Exercise prompt ▸
Please reproduce the records verbatim, starting at the line containing "Open the Stage logging dropdown" and continuing up to and including the line containing "Action: [536, 191]". Leave the pictures out of your answer.

#### Provided records

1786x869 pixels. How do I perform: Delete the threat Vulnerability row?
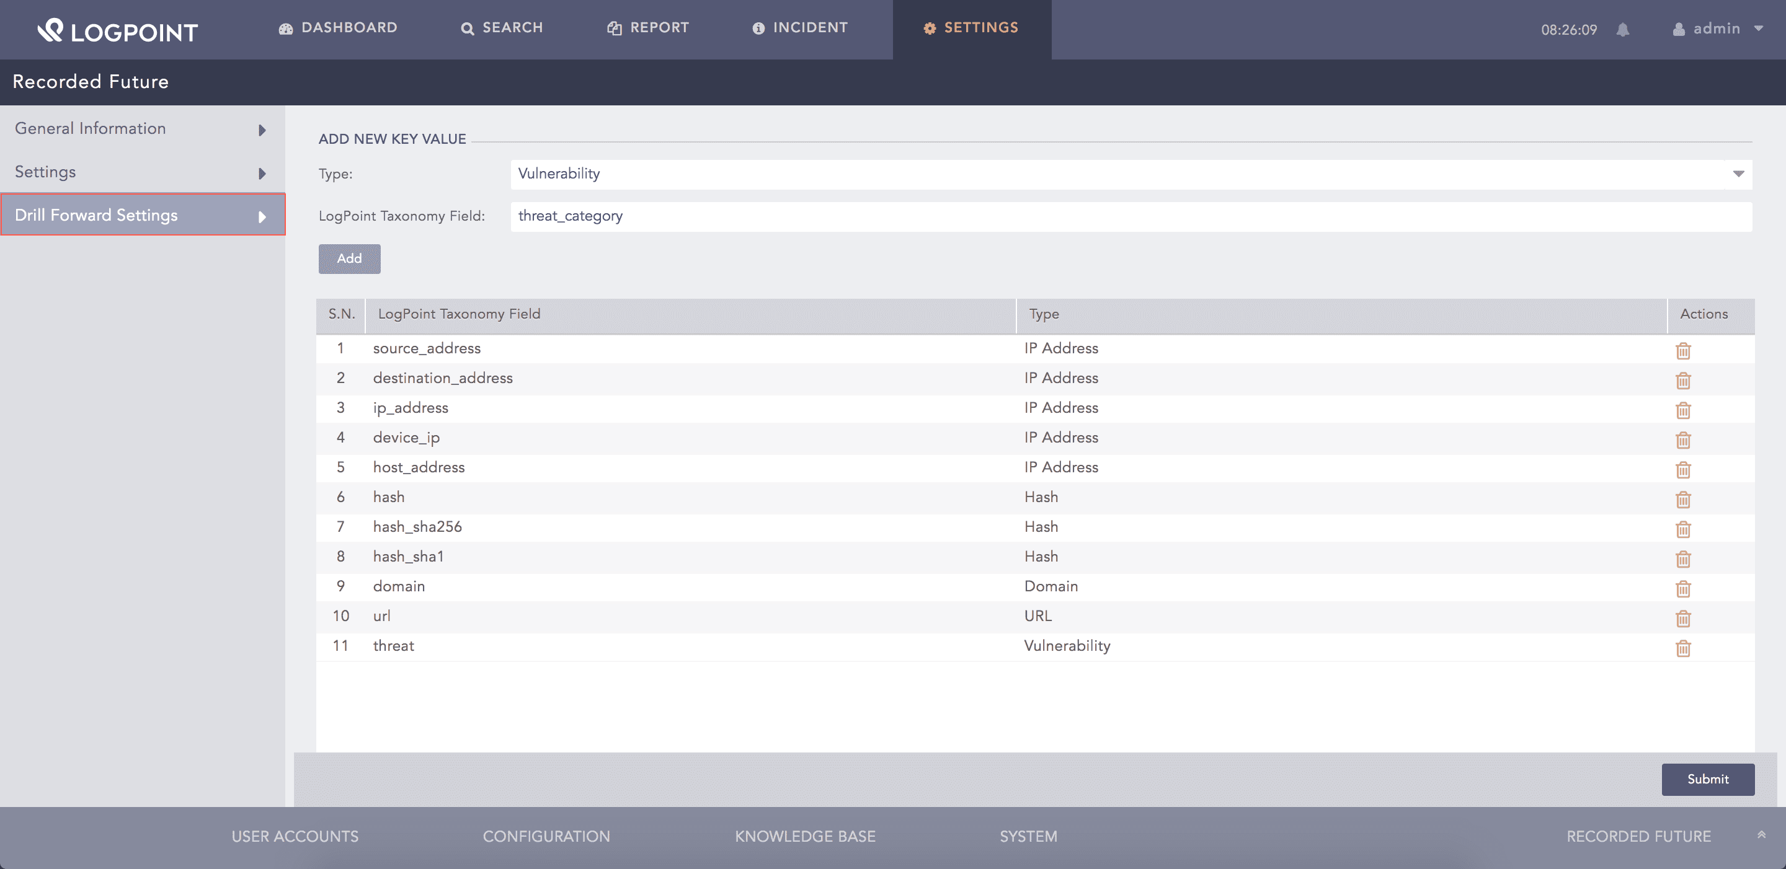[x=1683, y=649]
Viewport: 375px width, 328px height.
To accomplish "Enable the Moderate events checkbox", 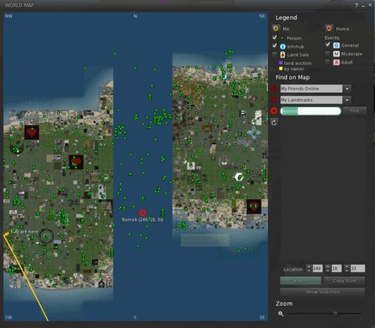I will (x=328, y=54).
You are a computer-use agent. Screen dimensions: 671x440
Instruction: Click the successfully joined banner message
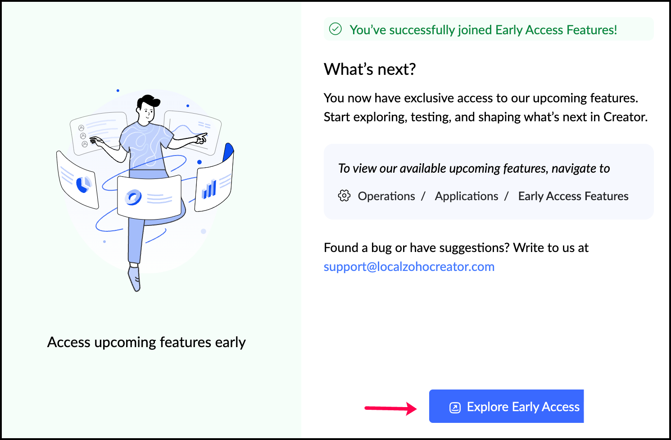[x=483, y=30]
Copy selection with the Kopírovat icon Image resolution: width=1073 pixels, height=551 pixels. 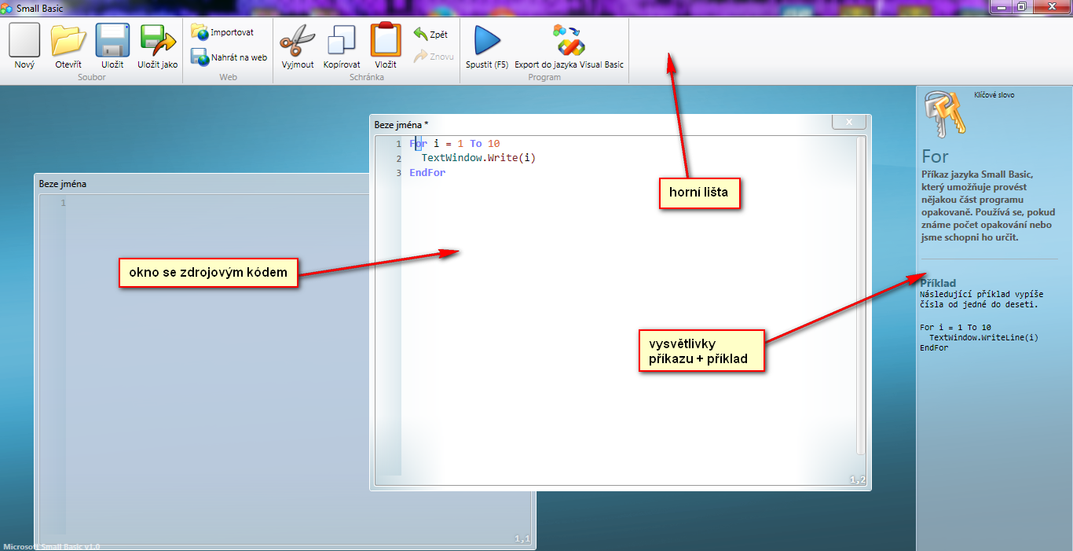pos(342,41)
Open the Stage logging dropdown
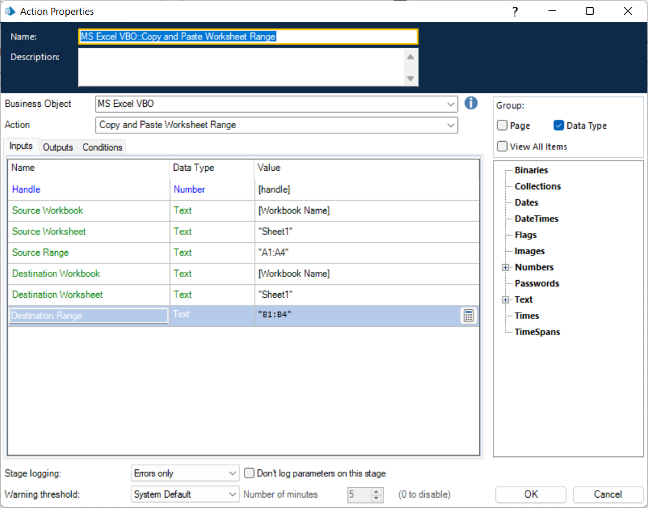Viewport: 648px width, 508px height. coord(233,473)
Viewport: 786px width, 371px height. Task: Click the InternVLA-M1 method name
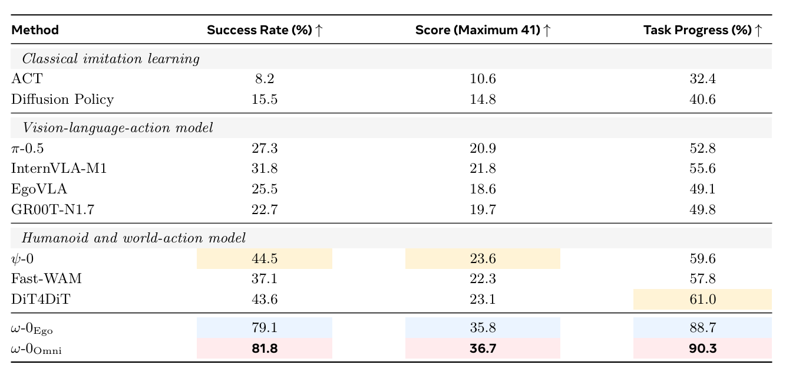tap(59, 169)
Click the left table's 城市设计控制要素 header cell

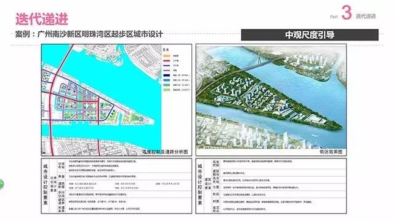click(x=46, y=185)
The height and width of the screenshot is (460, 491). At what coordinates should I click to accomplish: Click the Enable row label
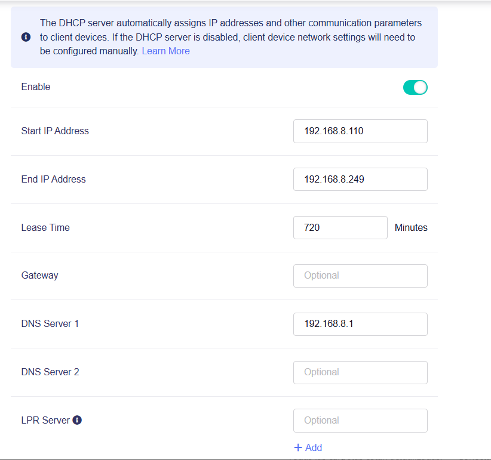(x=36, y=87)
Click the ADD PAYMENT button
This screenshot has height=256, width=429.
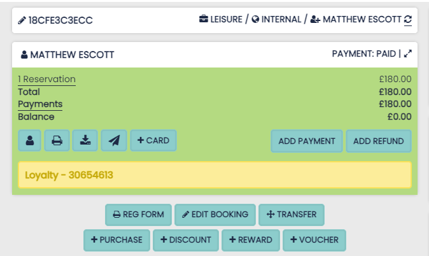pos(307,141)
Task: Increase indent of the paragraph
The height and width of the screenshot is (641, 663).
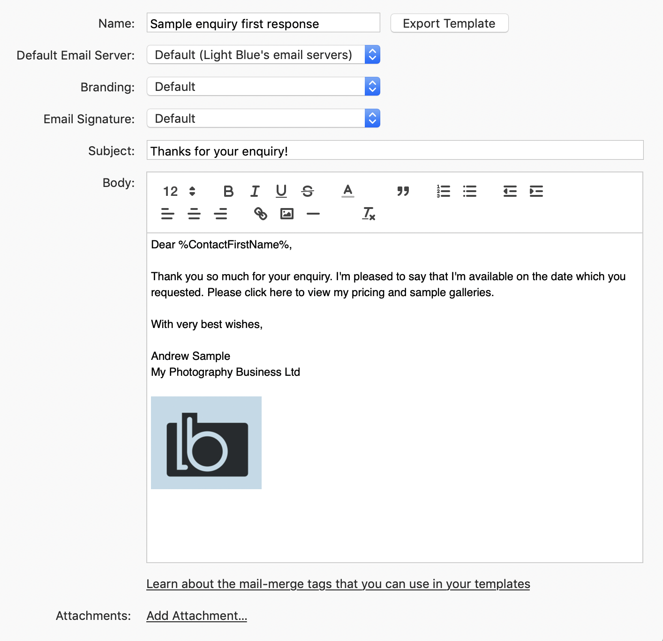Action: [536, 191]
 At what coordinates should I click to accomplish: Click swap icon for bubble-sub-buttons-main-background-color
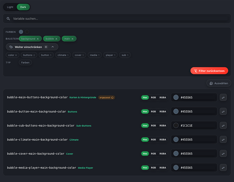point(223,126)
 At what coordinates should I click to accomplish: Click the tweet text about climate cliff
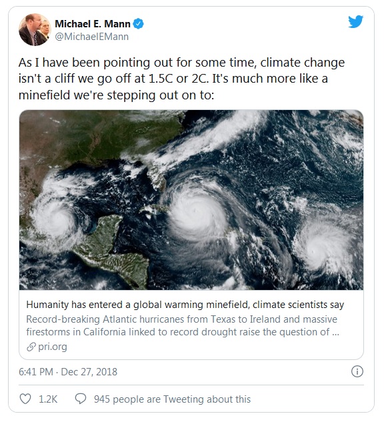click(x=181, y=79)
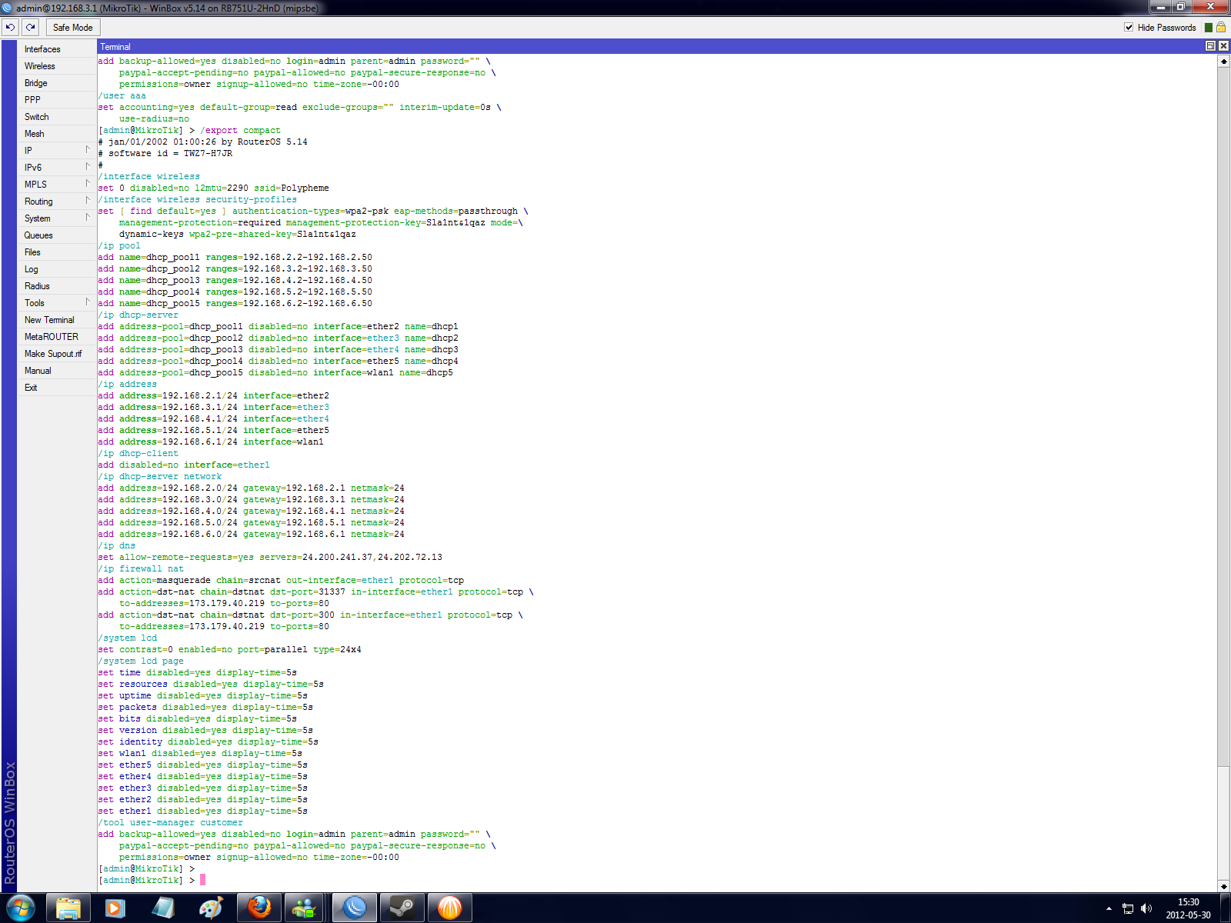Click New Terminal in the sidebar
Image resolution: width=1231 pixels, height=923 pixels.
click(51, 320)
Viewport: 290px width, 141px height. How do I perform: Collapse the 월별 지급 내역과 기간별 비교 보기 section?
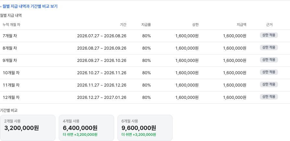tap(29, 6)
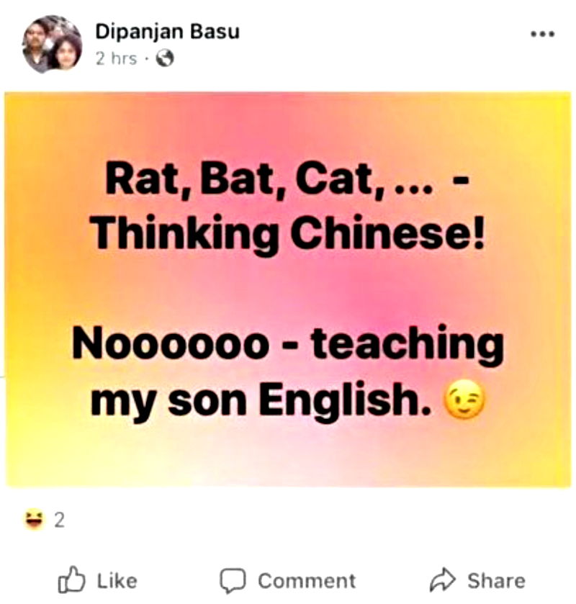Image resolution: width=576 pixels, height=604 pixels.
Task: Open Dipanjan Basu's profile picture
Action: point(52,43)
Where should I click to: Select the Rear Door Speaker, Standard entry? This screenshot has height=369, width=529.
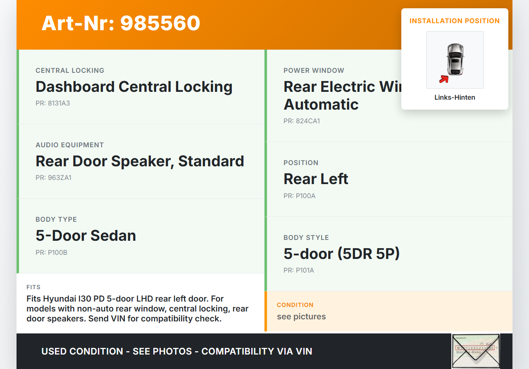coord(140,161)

########

Solved exercise ▸
Open the Stage logging dropdown
Viewport: 648px width, 508px height. coord(233,473)
Viewport: 786px width, 371px height. Task: Click the InternVLA-M1 method name
tap(59, 169)
Click the left table's 城市设计控制要素 header cell

click(x=46, y=185)
The height and width of the screenshot is (460, 491). At what coordinates should I click to accomplish: Click the Enable row label
(x=36, y=87)
Click the ADD PAYMENT button
This screenshot has height=256, width=429.
pos(307,141)
Task: Increase indent of the paragraph
The height and width of the screenshot is (641, 663).
Action: [536, 191]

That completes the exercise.